Based on the above understanding, most of the research focused on the law of hydraulic fracturing fracture propagation in volcanic rock reservoir, and there is a lack of research on the rock properties of volcanic rock, especially the impact on the mechanical properties of deep volcanic rock. In addition, due to the special properties of volcanic rocks, evaluating the brittleness characteristics of volcanic rocks by the method of evaluating the brittleness characteristics of other rocks has certain limitations. For example, Zhou (2018) paper does not pay enough attention to the release of post-peak energy. Therefore, it is necessary to fully understand the brittleness characteristics of deep volcanic rock reservoir through advanced experimental means and mechanical methods to minimize the damage to the reservoir and meet the process requirements. This paper conducted triaxial tests under different confining pressures on volcanic rocks at two different depths (3000 m–3500 m), and used different brittleness evaluation methods to study the brittleness characteristics of deep volcanic reservoir rocks. According to the triaxial test, the stress–strain characteristics of volcanic rocks are defined, and an improved brittleness evaluation method suitable for volcanic rocks is proposed according to the special mechanical properties of volcanic rocks. Understanding the brittleness characteristics of deep volcanoes can provide reference for the exploration and development of deep volcanic rocks.
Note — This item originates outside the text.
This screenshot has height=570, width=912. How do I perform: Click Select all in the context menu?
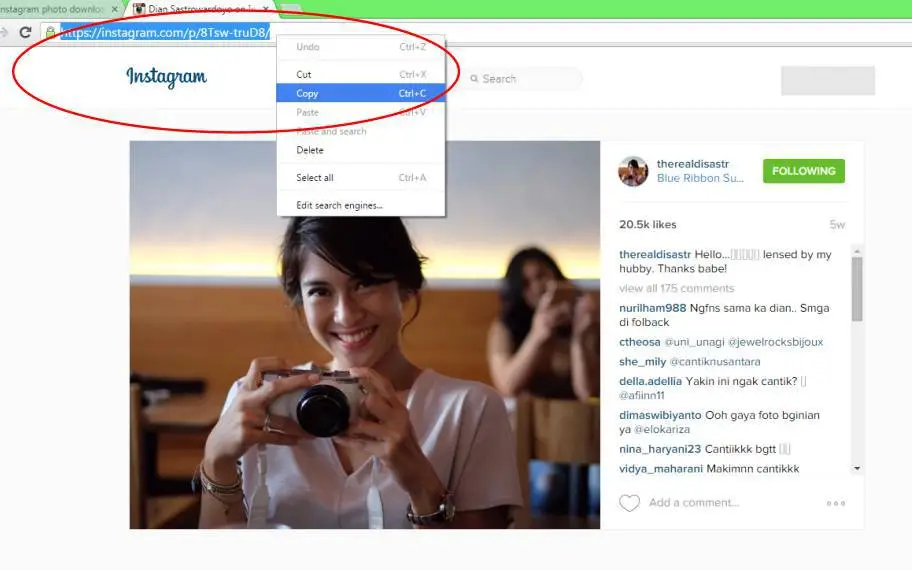tap(315, 178)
Gological background and microscopic characteristics

Geological background

Songliao Basin, influenced by the Mongol-Okhotsk Ocean tectonic domain and the paleo-Pacific tectonic domain, has undergone three tectonic evolution stages: fault depression period, depression period and inversion period (Wu et al. 2010; Feng et al. 2021). The research object of this study is deep volcanic rocks in Xujiaweizi fault depression, Songbei, which have large resources, short development time, low utilization ratio of reserves and high development potential. Figure 1 shows the exploration results of deep strata in northern Songliao Basin.

Fig. 1

Map of deep exploration results in northern Songliao basin

Mineral components

Mineral composition analysis is one of the basic methods to determine rock properties, which is of great significance to the study of geological sedimentary characteristics and reservoir evaluation. The Bruker AXS D8-Focus X-ray diffractometer (Fig. 2) in Germany was used to analyze the rock and mineral components. The experimental test and analysis system was conducted by irradiating X-rays on the samples placed in the center of the spectrometer (Angle finder), and X-ray diffraction was generated on the samples. The X-ray diffraction pattern can be obtained by measuring and recording the intensity of the X-ray while changing the incident Angle and diffraction Angle of the sample (Table 1, Fig. 3).

Fig. 2

Bruker AXS D8-Focus X-ray diffractometer

Table 1 Rock and mineral analysis results of No.1 Well

Fig. 3

Analysis results of mineral components in core of Well No.1 by X-ray diffraction

XRD mineral analysis showed that the main components of the core minerals in Well No.1 were albite and quartz, of which albite accounts for about 63.28% of the total mineral composition, followed by quartz, accounting for about 1/5 of the total mineral composition, followed by microcline, accounting for 13.66%, and chlorite, accounting for less than 2% (Table 2, Fig. 4).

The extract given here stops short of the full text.